> SUPPLIED ENTRIES:
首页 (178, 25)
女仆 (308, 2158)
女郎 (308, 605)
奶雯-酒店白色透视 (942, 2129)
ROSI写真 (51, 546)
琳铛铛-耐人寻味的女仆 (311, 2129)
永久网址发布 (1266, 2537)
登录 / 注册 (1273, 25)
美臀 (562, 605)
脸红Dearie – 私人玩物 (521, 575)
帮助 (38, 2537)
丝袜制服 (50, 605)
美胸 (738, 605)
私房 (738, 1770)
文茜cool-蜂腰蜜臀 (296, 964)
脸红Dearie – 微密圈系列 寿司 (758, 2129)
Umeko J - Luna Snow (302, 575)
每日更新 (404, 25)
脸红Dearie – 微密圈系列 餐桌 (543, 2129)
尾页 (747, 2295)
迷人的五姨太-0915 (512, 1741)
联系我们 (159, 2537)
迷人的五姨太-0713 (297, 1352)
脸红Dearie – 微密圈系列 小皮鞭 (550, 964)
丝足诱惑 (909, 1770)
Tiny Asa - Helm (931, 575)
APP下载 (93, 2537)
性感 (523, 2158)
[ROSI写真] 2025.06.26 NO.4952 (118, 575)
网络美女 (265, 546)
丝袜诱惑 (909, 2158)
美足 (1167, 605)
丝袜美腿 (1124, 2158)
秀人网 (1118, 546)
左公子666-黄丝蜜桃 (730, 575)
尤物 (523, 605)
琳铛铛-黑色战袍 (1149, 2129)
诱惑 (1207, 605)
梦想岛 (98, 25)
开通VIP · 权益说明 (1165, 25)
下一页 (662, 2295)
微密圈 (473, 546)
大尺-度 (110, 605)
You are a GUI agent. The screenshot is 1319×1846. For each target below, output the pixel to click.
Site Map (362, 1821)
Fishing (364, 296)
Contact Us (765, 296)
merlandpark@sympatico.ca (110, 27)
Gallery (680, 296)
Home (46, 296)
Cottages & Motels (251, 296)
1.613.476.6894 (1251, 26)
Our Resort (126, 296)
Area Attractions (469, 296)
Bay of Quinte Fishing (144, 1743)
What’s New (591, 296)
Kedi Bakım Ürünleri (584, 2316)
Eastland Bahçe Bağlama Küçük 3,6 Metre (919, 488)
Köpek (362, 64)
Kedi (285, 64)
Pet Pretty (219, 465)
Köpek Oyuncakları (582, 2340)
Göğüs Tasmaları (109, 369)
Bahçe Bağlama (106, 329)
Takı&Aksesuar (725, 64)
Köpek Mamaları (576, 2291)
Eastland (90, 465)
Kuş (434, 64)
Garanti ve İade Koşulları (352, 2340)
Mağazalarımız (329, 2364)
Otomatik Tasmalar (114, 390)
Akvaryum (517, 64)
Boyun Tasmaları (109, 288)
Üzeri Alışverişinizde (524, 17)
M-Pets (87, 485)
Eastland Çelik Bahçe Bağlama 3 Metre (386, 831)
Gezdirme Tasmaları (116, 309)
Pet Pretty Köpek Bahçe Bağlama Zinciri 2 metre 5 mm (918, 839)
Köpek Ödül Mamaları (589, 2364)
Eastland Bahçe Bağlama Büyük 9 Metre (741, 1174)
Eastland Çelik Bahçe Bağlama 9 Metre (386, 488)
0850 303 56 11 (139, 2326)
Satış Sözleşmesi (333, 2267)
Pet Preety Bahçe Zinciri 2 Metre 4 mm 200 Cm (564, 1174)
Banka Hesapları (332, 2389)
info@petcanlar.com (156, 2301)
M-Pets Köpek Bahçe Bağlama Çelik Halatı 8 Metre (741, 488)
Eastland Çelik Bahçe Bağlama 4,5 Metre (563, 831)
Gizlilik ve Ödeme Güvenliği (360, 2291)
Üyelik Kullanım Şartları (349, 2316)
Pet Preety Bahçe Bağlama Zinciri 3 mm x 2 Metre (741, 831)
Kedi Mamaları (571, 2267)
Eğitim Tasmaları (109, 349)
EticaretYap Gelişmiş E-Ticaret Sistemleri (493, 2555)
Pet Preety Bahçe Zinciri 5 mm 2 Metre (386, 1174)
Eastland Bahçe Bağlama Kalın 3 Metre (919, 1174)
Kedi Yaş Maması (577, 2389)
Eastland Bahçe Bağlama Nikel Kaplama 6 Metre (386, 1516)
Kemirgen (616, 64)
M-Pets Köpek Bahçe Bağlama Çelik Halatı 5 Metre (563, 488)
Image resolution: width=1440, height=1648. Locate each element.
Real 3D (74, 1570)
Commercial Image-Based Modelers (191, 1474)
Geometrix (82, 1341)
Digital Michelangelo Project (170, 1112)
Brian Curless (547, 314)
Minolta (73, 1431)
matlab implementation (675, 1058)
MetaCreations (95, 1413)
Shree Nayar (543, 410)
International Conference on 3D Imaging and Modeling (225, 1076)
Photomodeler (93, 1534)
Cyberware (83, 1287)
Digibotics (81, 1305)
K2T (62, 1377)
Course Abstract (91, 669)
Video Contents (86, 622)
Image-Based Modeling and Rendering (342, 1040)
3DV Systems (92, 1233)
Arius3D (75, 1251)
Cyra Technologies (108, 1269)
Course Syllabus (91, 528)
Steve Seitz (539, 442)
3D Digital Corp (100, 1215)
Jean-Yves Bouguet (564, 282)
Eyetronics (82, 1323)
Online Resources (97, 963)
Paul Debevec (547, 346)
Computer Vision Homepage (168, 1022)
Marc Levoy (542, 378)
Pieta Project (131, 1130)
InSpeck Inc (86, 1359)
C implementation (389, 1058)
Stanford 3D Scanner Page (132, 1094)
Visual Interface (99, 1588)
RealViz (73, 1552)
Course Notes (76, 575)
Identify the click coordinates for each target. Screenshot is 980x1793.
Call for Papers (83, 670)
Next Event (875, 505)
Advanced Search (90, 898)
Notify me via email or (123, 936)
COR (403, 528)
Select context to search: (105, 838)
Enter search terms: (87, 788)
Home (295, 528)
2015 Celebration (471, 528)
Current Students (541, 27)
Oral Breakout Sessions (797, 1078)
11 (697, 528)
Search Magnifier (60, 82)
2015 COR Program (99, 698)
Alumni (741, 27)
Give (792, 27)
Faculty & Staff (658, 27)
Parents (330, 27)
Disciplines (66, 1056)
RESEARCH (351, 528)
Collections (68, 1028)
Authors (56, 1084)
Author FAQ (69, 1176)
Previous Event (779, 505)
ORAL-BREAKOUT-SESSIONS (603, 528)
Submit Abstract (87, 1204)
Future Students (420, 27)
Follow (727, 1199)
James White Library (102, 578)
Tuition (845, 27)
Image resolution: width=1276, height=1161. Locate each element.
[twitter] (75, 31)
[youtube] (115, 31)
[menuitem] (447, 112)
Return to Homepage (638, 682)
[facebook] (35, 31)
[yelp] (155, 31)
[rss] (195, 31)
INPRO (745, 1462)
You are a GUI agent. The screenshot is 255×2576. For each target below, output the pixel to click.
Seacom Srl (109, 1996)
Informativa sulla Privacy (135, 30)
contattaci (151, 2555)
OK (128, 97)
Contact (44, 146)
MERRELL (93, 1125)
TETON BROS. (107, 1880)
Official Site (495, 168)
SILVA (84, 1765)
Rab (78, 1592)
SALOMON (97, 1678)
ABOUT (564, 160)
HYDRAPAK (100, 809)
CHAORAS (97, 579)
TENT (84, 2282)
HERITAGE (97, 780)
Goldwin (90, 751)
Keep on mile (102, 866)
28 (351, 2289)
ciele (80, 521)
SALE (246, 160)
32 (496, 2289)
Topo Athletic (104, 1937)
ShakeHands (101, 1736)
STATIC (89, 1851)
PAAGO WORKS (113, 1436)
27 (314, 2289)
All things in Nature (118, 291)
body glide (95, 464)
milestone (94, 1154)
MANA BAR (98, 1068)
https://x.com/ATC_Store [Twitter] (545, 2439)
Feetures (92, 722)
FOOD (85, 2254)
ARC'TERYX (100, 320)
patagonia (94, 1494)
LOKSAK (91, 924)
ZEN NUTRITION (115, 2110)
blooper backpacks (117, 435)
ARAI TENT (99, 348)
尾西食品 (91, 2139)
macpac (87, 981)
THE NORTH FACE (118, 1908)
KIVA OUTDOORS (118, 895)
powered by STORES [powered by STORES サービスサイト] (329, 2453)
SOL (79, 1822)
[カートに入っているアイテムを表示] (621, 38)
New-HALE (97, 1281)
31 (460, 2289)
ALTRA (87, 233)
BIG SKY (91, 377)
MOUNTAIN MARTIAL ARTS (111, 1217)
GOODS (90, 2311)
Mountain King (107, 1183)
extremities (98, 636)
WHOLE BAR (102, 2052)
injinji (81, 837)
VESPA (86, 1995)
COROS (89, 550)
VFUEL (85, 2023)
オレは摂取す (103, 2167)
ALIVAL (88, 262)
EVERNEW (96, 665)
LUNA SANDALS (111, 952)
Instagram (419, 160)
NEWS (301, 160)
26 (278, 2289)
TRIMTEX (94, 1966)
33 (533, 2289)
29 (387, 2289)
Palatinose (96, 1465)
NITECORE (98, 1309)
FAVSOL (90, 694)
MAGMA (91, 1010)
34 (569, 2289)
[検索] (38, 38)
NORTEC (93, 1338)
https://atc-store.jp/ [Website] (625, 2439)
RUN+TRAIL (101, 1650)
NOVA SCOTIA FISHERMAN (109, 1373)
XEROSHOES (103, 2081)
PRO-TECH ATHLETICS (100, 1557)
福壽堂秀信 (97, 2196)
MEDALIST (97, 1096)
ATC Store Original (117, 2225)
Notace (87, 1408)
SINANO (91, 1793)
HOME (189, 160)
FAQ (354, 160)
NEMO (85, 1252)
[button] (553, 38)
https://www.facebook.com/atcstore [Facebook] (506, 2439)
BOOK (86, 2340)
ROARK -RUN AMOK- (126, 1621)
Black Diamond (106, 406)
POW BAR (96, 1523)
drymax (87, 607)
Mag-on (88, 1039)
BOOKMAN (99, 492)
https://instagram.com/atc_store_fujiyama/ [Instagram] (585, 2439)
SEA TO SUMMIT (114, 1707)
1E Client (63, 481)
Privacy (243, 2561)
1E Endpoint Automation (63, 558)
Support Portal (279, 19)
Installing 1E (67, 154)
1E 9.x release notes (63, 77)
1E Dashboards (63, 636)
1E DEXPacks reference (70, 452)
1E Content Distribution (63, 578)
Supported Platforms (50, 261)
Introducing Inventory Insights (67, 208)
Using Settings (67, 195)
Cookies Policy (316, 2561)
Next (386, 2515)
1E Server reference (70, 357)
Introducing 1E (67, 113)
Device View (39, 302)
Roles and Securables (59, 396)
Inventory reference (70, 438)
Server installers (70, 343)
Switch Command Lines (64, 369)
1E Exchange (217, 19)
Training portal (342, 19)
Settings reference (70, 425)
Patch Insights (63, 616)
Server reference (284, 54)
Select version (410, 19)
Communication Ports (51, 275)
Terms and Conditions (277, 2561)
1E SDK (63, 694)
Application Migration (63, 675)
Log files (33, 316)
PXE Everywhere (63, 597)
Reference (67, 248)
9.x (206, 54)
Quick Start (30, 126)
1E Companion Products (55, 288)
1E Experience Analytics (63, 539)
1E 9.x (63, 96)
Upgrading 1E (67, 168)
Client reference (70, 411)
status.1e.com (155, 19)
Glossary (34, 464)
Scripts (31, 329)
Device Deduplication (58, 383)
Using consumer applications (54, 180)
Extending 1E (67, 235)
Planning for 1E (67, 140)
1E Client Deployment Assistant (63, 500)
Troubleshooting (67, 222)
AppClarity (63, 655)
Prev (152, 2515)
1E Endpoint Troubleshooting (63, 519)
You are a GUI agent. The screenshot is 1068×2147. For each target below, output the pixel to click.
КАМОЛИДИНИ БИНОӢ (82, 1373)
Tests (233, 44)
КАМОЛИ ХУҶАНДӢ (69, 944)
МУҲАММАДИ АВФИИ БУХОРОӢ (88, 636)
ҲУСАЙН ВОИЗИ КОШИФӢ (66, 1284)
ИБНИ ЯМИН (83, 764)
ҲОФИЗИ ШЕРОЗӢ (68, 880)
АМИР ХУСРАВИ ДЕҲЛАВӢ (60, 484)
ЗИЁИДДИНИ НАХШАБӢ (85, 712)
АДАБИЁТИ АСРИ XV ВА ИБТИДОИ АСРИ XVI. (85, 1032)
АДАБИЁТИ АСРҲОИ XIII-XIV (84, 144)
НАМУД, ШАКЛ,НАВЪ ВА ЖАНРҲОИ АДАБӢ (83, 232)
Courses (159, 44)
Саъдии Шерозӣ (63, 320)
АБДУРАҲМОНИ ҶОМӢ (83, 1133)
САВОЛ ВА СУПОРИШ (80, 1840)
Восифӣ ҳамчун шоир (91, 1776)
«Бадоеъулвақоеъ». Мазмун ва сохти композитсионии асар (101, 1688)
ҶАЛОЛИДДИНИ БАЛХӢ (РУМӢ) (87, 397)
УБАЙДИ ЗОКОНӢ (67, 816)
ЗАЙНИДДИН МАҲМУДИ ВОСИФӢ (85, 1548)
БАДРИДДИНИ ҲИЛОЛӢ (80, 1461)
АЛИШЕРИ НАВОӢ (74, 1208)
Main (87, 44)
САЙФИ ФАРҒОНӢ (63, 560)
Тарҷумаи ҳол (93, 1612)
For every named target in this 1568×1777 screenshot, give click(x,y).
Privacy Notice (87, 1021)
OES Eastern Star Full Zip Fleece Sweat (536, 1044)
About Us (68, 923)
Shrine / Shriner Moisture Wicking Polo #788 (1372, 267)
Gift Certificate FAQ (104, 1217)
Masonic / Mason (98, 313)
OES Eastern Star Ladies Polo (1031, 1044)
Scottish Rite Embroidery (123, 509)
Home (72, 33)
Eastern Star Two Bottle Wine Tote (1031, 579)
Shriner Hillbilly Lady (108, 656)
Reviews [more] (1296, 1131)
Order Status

> PROBLEM STATEMENT:
Rewrite every line in the stretch of entries from the start through the line containing "联系我们 (159, 2537)", adding 129 to each coordinate given as an answer and leaving all other text unchanged.

> EXERCISE SOLUTION:
首页 (307, 154)
女仆 (437, 2287)
女郎 (437, 734)
奶雯-酒店白色透视 (1071, 2258)
ROSI写真 (180, 675)
琳铛铛-耐人寻味的女仆 (440, 2258)
永久网址发布 (1395, 2666)
登录 / 注册 (1402, 154)
美臀 (691, 734)
脸红Dearie – 私人玩物 (650, 704)
帮助 (167, 2666)
丝袜制服 (179, 734)
美胸 (867, 734)
私房 (867, 1899)
文茜cool-蜂腰蜜臀 (425, 1093)
脸红Dearie – 微密圈系列 寿司 (887, 2258)
Umeko J - Luna Snow (431, 704)
每日更新 (533, 154)
脸红Dearie – 微密圈系列 餐桌 (672, 2258)
尾页 (876, 2424)
迷人的五姨太-0915 (641, 1870)
联系我们 (288, 2666)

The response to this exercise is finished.